◆ Provided information:
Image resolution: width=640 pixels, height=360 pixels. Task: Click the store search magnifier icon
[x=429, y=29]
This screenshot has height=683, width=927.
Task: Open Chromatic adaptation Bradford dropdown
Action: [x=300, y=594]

◆ Task:
What the exercise asks for is the listing above, retyped in full.

◆ Written response:
Image resolution: width=640 pixels, height=360 pixels. Task: Click the store search magnifier icon
[x=429, y=29]
This screenshot has height=683, width=927.
Task: Open Chromatic adaptation Bradford dropdown
Action: [x=300, y=594]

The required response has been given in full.